When people say to me, “You have a great imagination”, it’s not always meant as a compliment.
I remember many grade-school teachers commenting passive-aggressively when a student demonstrated a command of their imagination. “Oh, that’s very imaginative,” when really they wanted to ask, “Why did you have to do something so different?”
I was stunned at how closed off, and uninventive, a person in my teacher’s position had become.
One parent teacher night, while I was asked to wait in the hallway, I overheard my teacher say to my parents: “Your son has quite the imagination. He’s always drawing and telling stories, and prefers art to math. This isn’t good. You should have a talk with him about the choices he’s making for his future.”
I was in grade five.
Fortunately, my parents told that teacher to get stuffed and continued to encourage my creative proclivity.
“Get your head out of the clouds,” I heard others’ parents say, “How will you make a living? …Engineering is a real profession.” The greatest engineers have very active, practical, imaginations; their head-in-the-clouds goals in many cases call for painstaking application of as-yet-untried solutions.

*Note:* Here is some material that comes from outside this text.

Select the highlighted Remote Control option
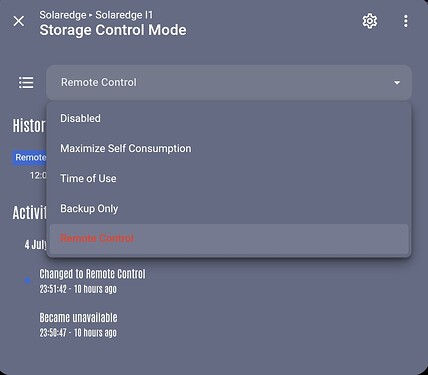 coord(229,238)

Albert Einstein, Alexander Graham Bell and Jonas Salk had great imagination. But very few people I have encountered attribute the theory of relativity, the invention of the telephone or the development of the first polio vaccine to one’s imagination. But these dreamers sensed what makes the impossible possible.
And artists from all disciplines live in the abstract world of their imagination. Abstract thoughts and ideas can scare people. Composers heard music to which other musicians were deaf. Think of Debussy or Bartok, Mingus or Bird. Artists, painters – say, Picasso or Pollack, Kandinsky or Klimt – saw what the ordinary eye of their times was blind to.
Cohl, Melies and McKay pioneered animation, but the vision of Disney and Fleischer took animation to a whole new level. McKay and Caniff made art out of comic strip. Kirby set the bar for super heroes, and Zappa’s freeform improvisation challenged what people thought about rock.
Imagine a world without Walt Disney, Akira Kurosawa, Rembrandt, Charles Shultz, John Coltrane, Egon Schiele, The Beatles, or Jim Henson.
These artists have inspired, touched millions of people around the world in very personal ways. They’ve made people’s lives richer by sharing their imagination. And many of them were rewarded handsomely, enabling them to continue to create art and inspire.
But very few of these creative people had easy lives. Charles Shultz, the creator of Peanuts, certainly didn’t. Charlie Brown is in all of us, but if he had listened to his teachers in school, Schultz would have crawled into a hole and disappeared. Instead, he persevered through adversity and became a global phenomenon.
Don’t let anyone deter you from a life in the arts and don’t be distracted from your artistic goals. However, remember that each person who has succeeded before you has done so through hard work. No one is born with skill, you develop it; after you develop it, you refine it, and then you refine it some more. Be patient, be practical, perform due diligence; not everyone is going to make a million dollars. Live within your means. Pay your bills.